→ Required work: Using the word "will" as the filter, copy each matching line from the records.

[Dataset items]
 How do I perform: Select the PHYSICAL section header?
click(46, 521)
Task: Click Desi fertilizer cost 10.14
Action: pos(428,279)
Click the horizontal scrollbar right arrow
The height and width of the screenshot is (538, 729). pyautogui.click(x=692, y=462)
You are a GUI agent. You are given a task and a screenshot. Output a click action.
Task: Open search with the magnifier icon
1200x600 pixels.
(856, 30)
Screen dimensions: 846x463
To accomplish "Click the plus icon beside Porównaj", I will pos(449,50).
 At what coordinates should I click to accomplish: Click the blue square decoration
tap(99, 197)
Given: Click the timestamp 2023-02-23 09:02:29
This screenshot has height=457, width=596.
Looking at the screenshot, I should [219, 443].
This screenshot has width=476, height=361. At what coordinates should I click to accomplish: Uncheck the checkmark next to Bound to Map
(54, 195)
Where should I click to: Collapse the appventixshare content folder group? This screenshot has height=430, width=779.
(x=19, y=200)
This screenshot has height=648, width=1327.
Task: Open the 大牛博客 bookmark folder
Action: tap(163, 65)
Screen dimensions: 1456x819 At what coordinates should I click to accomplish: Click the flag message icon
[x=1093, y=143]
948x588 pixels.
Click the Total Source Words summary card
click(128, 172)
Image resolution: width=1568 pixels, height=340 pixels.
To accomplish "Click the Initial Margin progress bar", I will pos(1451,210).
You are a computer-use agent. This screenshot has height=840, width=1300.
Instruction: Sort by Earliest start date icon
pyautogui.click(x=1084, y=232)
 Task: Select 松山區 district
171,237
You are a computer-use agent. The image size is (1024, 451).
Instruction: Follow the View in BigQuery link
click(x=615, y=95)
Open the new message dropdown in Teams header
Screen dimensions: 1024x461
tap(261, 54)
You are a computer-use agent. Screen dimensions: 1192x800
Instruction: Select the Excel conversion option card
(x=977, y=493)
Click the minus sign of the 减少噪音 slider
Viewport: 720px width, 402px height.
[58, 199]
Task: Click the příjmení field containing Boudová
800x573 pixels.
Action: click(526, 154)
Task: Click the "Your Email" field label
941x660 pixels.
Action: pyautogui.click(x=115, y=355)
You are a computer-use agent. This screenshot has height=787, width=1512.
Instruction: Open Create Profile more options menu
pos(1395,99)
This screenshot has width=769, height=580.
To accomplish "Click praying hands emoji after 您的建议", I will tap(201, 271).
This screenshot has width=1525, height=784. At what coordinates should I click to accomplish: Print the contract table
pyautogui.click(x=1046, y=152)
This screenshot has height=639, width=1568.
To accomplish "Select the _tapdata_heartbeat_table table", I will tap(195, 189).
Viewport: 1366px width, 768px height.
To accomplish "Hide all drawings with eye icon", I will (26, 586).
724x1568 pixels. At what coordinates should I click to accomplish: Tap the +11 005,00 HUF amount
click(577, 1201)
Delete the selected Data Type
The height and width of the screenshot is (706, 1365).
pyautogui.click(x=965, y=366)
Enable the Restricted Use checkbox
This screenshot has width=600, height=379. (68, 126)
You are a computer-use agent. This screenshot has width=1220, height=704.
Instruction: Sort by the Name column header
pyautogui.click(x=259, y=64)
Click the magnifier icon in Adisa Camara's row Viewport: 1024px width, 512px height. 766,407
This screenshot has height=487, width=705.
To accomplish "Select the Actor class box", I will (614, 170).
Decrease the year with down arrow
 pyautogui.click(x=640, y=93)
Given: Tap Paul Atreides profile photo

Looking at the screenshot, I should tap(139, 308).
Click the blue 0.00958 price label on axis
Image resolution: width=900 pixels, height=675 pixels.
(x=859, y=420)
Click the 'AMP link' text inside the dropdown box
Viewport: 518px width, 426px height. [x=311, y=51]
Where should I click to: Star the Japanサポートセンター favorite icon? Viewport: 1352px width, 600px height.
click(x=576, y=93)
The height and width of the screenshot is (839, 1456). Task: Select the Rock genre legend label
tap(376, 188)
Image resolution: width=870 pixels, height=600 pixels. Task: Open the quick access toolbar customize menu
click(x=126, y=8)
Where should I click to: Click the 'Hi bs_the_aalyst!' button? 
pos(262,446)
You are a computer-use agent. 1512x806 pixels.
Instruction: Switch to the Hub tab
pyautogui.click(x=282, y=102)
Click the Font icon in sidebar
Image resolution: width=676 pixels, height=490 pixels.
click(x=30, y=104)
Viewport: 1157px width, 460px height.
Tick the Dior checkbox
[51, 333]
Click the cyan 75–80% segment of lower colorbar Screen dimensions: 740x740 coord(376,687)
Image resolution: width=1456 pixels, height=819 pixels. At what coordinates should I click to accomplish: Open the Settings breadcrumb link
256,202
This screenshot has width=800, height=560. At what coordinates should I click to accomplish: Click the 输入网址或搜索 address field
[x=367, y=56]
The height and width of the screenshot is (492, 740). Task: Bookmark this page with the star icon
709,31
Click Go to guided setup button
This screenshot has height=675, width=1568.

→ Exercise solution:
To accomplish "Click the plus icon beside Porównaj", I will pos(449,50).
To accomplish "Click the Initial Margin progress bar", I will pos(1451,210).
To accomplish "Click praying hands emoji after 您的建议", I will tap(201, 271).
To accomplish "Select the _tapdata_heartbeat_table table", I will tap(195, 189).
To accomplish "Hide all drawings with eye icon", I will (26, 586).
To accomplish "Select the Actor class box", I will (614, 170).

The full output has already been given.